In the entries below, find the line with "The image size is (1024, 538)." and the line with "Task: Click the". Return those two lines and all lines between them, exactly.

Stored data:
--- START ---

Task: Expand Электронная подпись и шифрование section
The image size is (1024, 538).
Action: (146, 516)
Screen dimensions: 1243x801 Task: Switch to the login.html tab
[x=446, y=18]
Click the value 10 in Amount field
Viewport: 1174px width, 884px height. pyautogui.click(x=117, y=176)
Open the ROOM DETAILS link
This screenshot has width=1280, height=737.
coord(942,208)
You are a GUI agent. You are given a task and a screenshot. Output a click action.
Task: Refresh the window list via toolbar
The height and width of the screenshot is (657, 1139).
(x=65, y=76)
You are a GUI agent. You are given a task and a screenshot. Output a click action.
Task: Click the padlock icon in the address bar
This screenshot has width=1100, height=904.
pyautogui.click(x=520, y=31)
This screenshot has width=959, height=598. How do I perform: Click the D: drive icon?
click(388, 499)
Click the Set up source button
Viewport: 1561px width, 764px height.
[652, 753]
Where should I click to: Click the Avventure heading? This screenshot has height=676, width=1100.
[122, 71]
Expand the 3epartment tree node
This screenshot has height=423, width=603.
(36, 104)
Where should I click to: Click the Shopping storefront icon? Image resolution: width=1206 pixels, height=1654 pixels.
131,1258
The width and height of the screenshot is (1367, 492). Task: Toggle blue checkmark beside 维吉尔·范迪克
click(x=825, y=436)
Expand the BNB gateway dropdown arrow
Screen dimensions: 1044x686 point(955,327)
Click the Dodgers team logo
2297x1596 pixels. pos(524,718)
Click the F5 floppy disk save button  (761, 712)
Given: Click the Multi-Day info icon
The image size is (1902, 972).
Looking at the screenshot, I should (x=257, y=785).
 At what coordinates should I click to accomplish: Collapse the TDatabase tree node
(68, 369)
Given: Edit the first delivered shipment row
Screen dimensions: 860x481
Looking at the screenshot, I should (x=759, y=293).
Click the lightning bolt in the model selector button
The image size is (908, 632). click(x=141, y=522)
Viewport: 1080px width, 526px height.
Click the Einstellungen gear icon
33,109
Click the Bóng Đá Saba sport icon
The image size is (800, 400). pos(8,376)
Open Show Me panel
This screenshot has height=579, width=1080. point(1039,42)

--- END ---

**SOLUTION TO THIS EXERCISE**:
The image size is (1024, 538).
Action: (146, 516)
Screen dimensions: 1243x801 Task: Switch to the login.html tab
[x=446, y=18]
Click the value 10 in Amount field
Viewport: 1174px width, 884px height. pyautogui.click(x=117, y=176)
Open the ROOM DETAILS link
This screenshot has width=1280, height=737.
coord(942,208)
You are a GUI agent. You are given a task and a screenshot. Output a click action.
Task: Refresh the window list via toolbar
The height and width of the screenshot is (657, 1139).
(x=65, y=76)
You are a GUI agent. You are given a task and a screenshot. Output a click action.
Task: Click the padlock icon in the address bar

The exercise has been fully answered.